おさるさんやぞうさんなど、かわるがわるいろんな動物が出てきては、次のページで「くっついた」と手をつないだり、鼻をくっつけたりする、かわいい絵本です。最後には「おかあさんとわたし」が「くっついた」と頬を寄せます。

赤ちゃんのすぐ隣に自分も寝転び、赤ちゃんによく見えるようにページをひらいて、ゆっくり読んでみました。赤ちゃんの反応はどうだったかといいますと……

「最近、機嫌のいいときにはニコニコしているが、絵本を読んであげると絵にじーっと見入って、読み終わると、ニコニコどころか“キャッキャッ”と、体をジタバタさせて喜んだ」
(筆者、当時の手帳より)

その様子が本当にかわいらしく、思わず、絵本と同じように赤ちゃんの頬に自分の頬をつけて「くっついたー」と言いましたよ。

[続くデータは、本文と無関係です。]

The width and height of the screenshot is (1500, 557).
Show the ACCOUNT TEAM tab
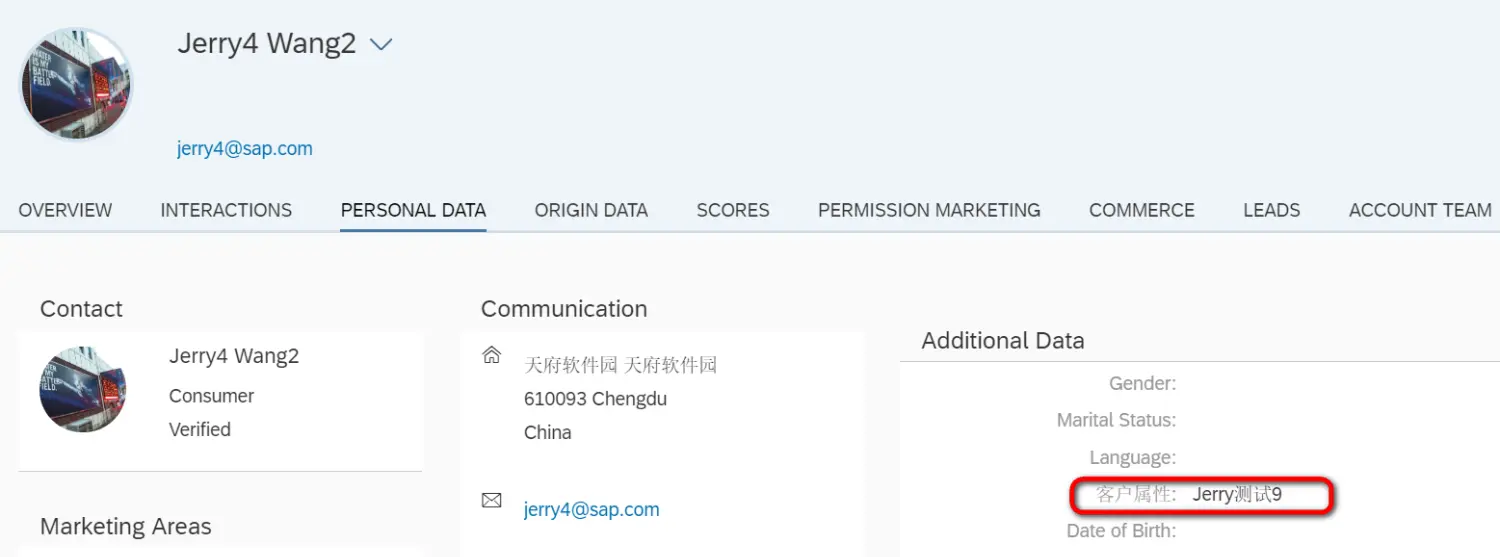1420,210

それからは、この絵本を読むたびに、最後の頬ずりまでがセットになりました。

ほかにも、我が子が0歳の頃に好きだった絵本をいくつか紹介します。

作・絵:まついのりこ『じゃあじゃあびりびり』 偕成社

ぶーぶー、わんわんなど、身近なものや動物の擬音が絵とともに楽しめます。

※参考:『じゃあじゃあびりびり』 偕成社

作・絵:五味太郎『がたんごとん』 福音館書店

「がたんごとん」とやってくる汽車が、「のせてくださーい」と待っている乗客を乗せて、また「がたんごとん」。繰り返しが楽しい絵本です。

※参考:『がたんごとん』 福音館書店

作:谷川俊太郎 絵:元永定正『もこもこもこ』 文研出版

「もこ」と地面が持ち上がって出てきたふくらみが「もこもこ」と大きくなり、今度は隣に「にょき」と小さなかたまりが。先の読めない不思議な世界が赤ちゃんをひきつけます。

※参考:『もこもこもこ』 文研出版

おわりに 赤ちゃんと絵本を楽しみましょう

今回は、0歳の赤ちゃんと保護者の方へのブックスタートを紹介しました。

全国各地の自治体も、絵本を通じた心のふれあいを支援していますね。

大切なのは、赤ちゃんと保護者が一緒に絵本を楽しむこと。

「読んであげなければ」「喜ばせなければ」とプレッシャーを感じず、赤ちゃんも自分も調子が良いときに、気軽に絵本をひらいてみてくださいね。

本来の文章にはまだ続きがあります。